Controversy # 2: being a sacred place, I would never have thought that there would be stray dogs and goats walking around or that there would be so much trash lying around (of which I guess a lot is just parts of cloth from the burning bodies).

Back to the river Ganges. People from all around the country come here to bathe in the river, as this washes away their sins. Walking down the river, or taking any of the countless boats that offer rides up and down the river, you will see people praying and bathing in the water, doing their laundry and even drinking the water. Obviously the river is not clean, we saw a stray dog pull out a dead goat one evening and there is trash all over the river. Is it the belief of the river being pure or is it the lack for alternative bathing/laundry places that gives people the will to get in this water?


Man praying in the river (photo by Matt Wicks)

Controversy # 3: being a holy river were sins are washed away, you might think that at least the river would be litter free, but not even the Ganges has been spared from the littering.


Laundry day (photo by Matt Wicks)

Moving on to the cows. There are more cows in Varanasi then I’ve seen anywhere else in India. For you to understand why this is worth mentioning, let me explain how the city is laid out. There is a main road that runs sideways the river, but between the main road and the river is countless of narrow allies. These allies are filled with small shops, restaurants, people and cows. Walking in these allies was one of the most exciting and exhausting things I’ve ever done in my entire life. Motorbikes keep driving past, only missing you by inches, making it impossible to retain a steady pace. It’s hot, sweaty and trashy, but it’s also intriguing. Cows going through piles of trash, looking for something edible (this often being a peace of newspaper or a plastic bag), children playing and running around, beautiful sari wearing women, stray dogs (dead or alive), there is constantly something to look at in Varanasi.

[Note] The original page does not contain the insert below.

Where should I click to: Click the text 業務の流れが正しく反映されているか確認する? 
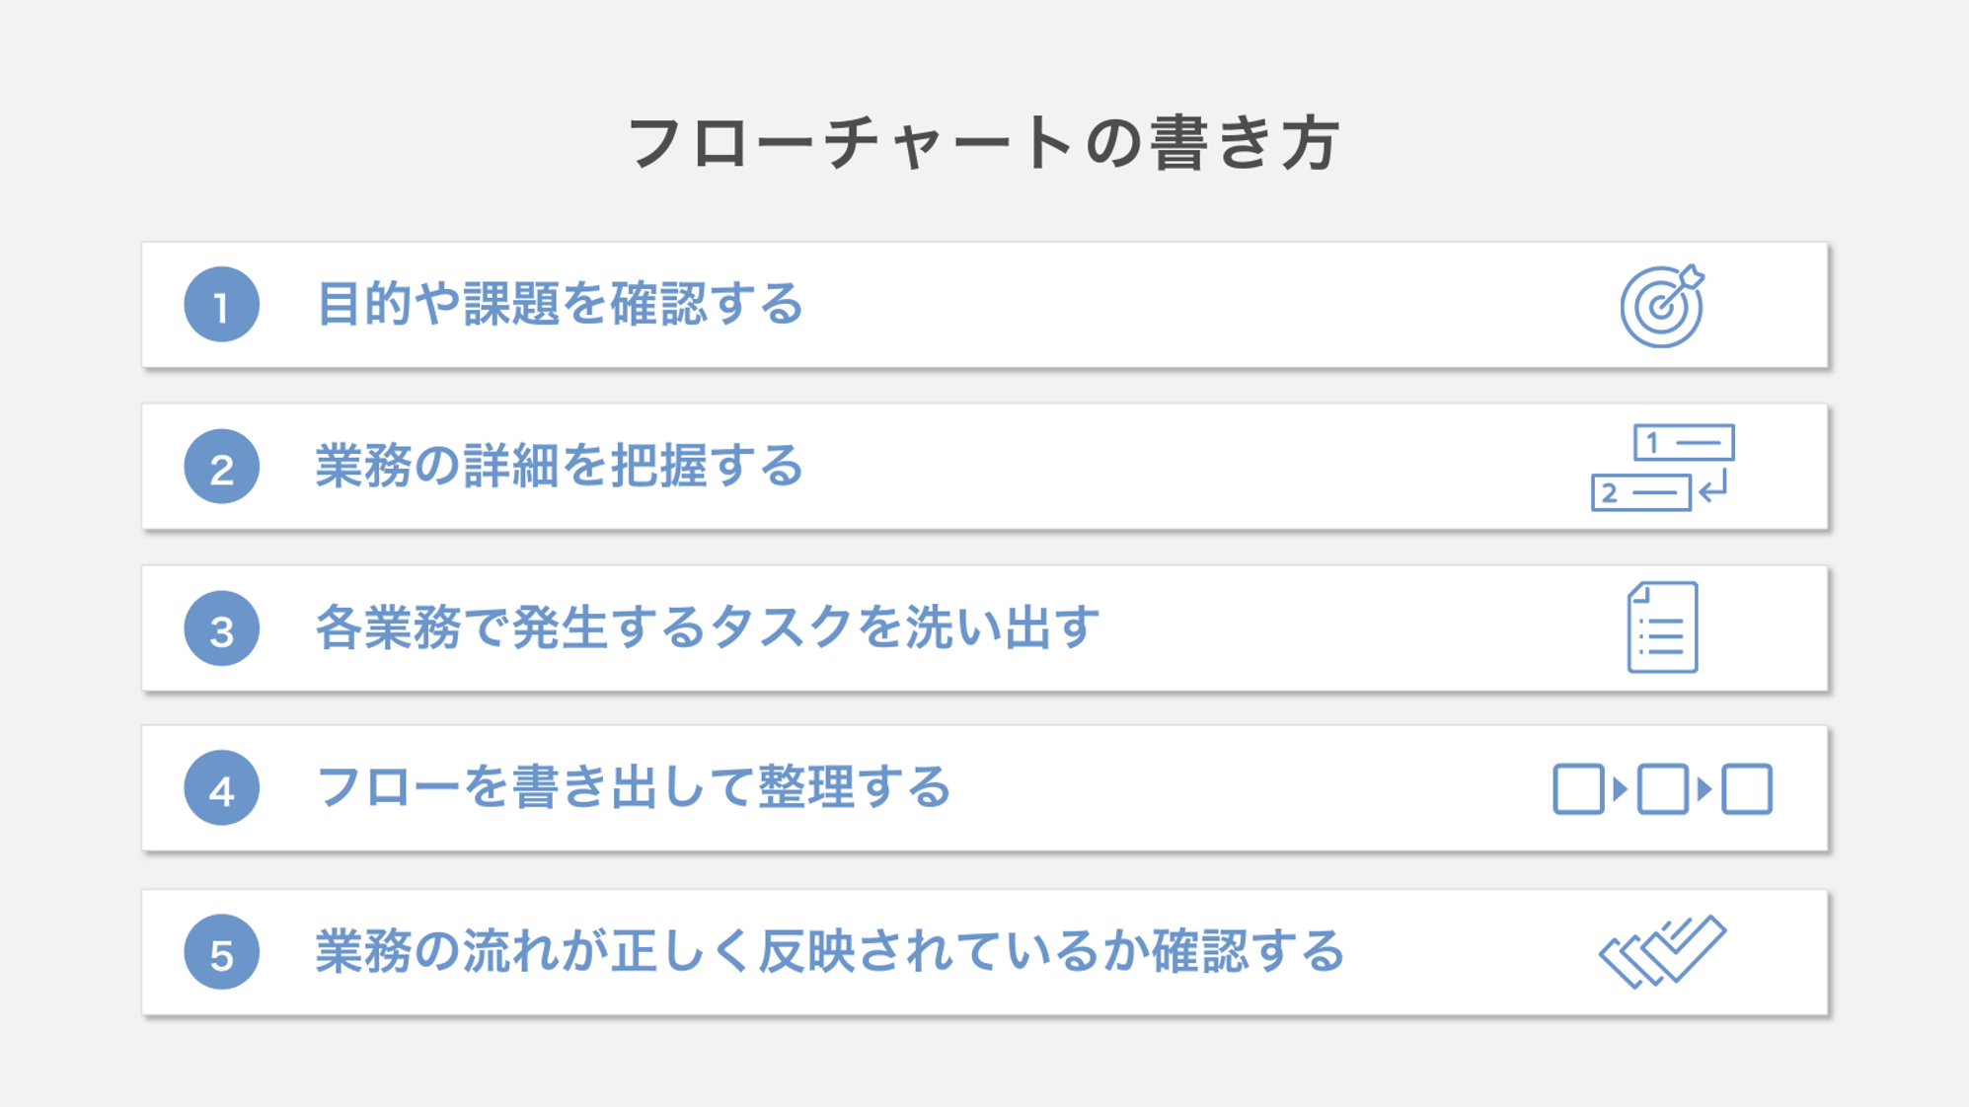point(830,951)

Cows making their way to the ghats (photo by Matt Wicks)
 
 Controversy # 4: holy cow, not to be eaten, but OK to let them eat trash. For a country that loves animals, where they are used for work and for making a living, it strikes me as odd how ill treated many of the animals are (goats cramped in the luggage compartment of a bus, cows eating trash, stray dogs being kicked around). In my mind, this equation just doesn’t add up.
 
There is so much more to wonder and ponder about in this town, but I think I’ll leave it at this before I get too carried away. But one more thing, before I let you get back to your facebooking, e-mailing or whatever you where doing. In my last post I told you Varanasi was one of the most sickening stops on my travels in India. This is not because of the litter, the polluted air, the sweat, the heat, the death, the dirt, the out of control traffic, the cows, the dogs, the goats, the motorbikes, the river or any of the other countless features of Varanasi that will truly test you. It may not sound like it, but Varanasi was one of my favorite places in India and I would like to go back there and preferably stay for longer. The problem was I got sick. Again. We spent about seven days in Varanasi, of which I spent about five in bed. Walking out the door, it didn’t take me more then a few minutes to be ready for another nap. I was drained, tired and hungry. Another trip to the doctor, some more medicine and a few days of rest and I was feeling a lot better. But despite the sickness, despite the controversies, despite all the things that will drive you to the boarder of insanity in India, it has taken up a place of its own in my little heart. As we took the night train from Varanasi (at last after I got well enough to be able to leave the room without the threat of fainting), I was about to spend my last couple of days in India. And they would turn out to better then what I expected. About 12 hours of a train ride away, the last city on my India tour, turned out to be one of my favorite stops, despite my prejudice towards it.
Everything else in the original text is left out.